Health is the natural condition; disease the unnatural. Men earn their diseases. Even where there is malaria, or a poisoned atmosphere, one whose life is pure and true in all other respects, can resist a single cause of disease. People who eat no flesh of dead animals; who take no such poisons as opium, tobacco, hops, or whiskey; who do not exhaust their lives by any immoderate or unnatural indulgence; who are pure and chaste, have a vigor of life which triumphs over many evils. Harmony of the system is health; and where is each body and spirit so likely to be in harmony, as in a harmonic society? We have solved the question of disease (151).

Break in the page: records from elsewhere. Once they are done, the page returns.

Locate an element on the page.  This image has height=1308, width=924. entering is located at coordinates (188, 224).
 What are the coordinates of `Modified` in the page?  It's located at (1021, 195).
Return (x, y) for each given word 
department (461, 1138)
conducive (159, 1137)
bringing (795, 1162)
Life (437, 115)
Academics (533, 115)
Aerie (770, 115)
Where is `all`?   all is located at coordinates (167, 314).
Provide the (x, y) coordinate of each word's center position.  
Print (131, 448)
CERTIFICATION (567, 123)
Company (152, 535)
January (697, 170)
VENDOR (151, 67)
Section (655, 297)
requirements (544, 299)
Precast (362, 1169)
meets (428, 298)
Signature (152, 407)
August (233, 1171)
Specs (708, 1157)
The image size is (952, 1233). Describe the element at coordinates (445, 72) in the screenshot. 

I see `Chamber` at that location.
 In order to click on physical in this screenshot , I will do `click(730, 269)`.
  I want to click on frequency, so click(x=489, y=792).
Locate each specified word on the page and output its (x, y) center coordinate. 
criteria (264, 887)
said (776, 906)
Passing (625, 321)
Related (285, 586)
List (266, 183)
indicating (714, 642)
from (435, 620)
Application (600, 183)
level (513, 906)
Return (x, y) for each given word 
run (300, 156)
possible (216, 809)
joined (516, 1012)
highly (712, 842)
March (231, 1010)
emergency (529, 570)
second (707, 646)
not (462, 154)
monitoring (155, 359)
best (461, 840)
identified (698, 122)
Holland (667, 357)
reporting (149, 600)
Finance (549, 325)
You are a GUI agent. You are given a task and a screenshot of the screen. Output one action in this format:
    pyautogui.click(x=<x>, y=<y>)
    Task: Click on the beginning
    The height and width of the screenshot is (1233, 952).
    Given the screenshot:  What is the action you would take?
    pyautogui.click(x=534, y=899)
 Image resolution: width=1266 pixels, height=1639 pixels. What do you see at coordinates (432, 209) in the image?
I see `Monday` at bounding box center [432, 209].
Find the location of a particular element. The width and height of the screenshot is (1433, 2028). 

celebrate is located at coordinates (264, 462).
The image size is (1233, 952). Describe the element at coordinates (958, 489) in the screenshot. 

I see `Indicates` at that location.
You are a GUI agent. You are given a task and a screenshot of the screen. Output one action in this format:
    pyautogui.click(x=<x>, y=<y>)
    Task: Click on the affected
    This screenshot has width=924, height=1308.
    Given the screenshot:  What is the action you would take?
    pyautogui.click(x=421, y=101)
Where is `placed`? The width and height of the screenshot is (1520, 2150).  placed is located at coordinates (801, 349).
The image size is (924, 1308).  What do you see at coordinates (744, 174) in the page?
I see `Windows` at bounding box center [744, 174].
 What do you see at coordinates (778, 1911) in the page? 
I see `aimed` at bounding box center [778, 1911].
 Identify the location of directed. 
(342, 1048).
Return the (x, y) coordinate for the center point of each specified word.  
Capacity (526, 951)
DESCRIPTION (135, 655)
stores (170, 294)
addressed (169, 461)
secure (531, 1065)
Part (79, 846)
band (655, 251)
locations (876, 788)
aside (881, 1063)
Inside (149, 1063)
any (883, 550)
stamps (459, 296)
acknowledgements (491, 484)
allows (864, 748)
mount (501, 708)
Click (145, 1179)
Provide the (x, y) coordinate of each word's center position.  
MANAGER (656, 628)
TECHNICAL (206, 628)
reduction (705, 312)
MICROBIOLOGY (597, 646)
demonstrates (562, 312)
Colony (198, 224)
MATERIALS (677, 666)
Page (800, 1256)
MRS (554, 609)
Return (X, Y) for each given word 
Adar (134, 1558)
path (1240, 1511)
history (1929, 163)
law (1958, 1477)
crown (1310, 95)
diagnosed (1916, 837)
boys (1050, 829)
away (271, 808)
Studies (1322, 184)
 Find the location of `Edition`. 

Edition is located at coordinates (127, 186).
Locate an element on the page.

Much of the novel is a panegyric to the many accomplishments of Esperanza, from personal relations to communal living, from labor and work to education, from the arts to physical and mental well-being. The major focus, however, is on free love which, often  “stigmatized by sensualists,”  for the residents of Esperanza is in fact synonymous with “harmonic life,” and the rights of women. At one point, Frank confesses that the

realization of the freedom of woman, opens to me as a new dispensation. In savagism, woman is a drudging slave. In barbarism, a slave of appetite and luxury. In civilization, still a slave, of fashion, custom, law, and the marriage institution, in which her most sacred life is crucified, and which is to her, so often, a hopeless bondage, full of constraint, deprivation, and often outrage. I have seen all this. Now I see woman free (196).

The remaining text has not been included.